The U.S. central bank, the Federal Reserve, has a dual mandate: to work to achieve low unemployment and to maintain stable prices throughout the economy. During a recession, unemployment rises, and prices sometimes fall in a process known as deflation. The Fed, in the case of steep economic downturns, may take dramatic steps to suppress unemployment and bolster prices both to fulfill its traditional mandate and also to provide emergency support to the U.S. financial system and economy.

The primary job of the Federal Reserve is to control inflation while avoiding a recession. It does this with monetary policy. To control inflation, the Fed must use contractionary monetary policy to slow economic growth. The ideal economic growth rate is between 2%-3%. If it’s higher than that, demand will drive up prices for too few goods.
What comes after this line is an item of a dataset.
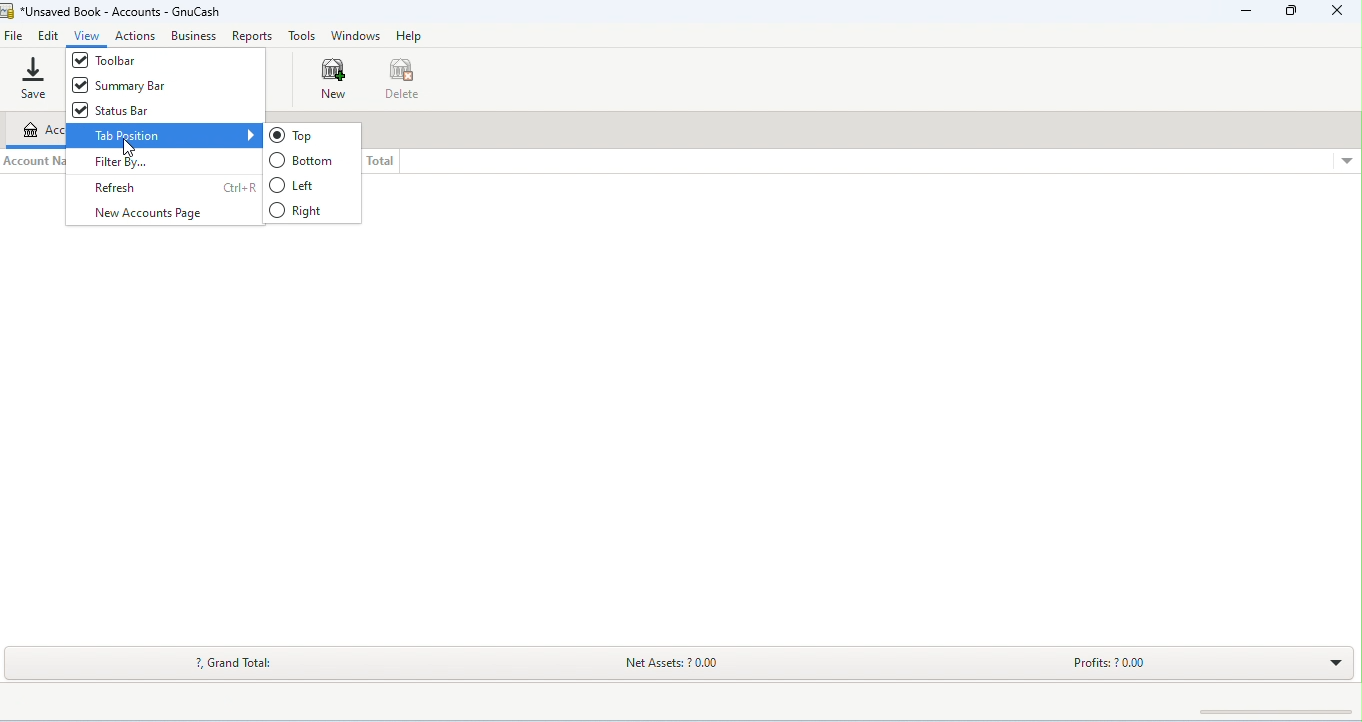 Image resolution: width=1362 pixels, height=722 pixels. Describe the element at coordinates (37, 79) in the screenshot. I see `save` at that location.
The Fed can slow this growth by tightening the money supply. That’s the total amount of credit allowed into the market. The Fed’s actions reduce the liquidity in the financial system, making it becomes more expensive to get loans. It slows economic growth and demand, which puts downward pressure on prices.

Tools the Federal Reserve Uses to Control Inflation

The Fed has several tools it traditionally uses to implement contractionary monetary policy. It only does this if it suspects inflation is getting out of hand. It usually uses open market operations, the fed funds rate, and the discount rate in tandem. It rarely changes the reserve requirement.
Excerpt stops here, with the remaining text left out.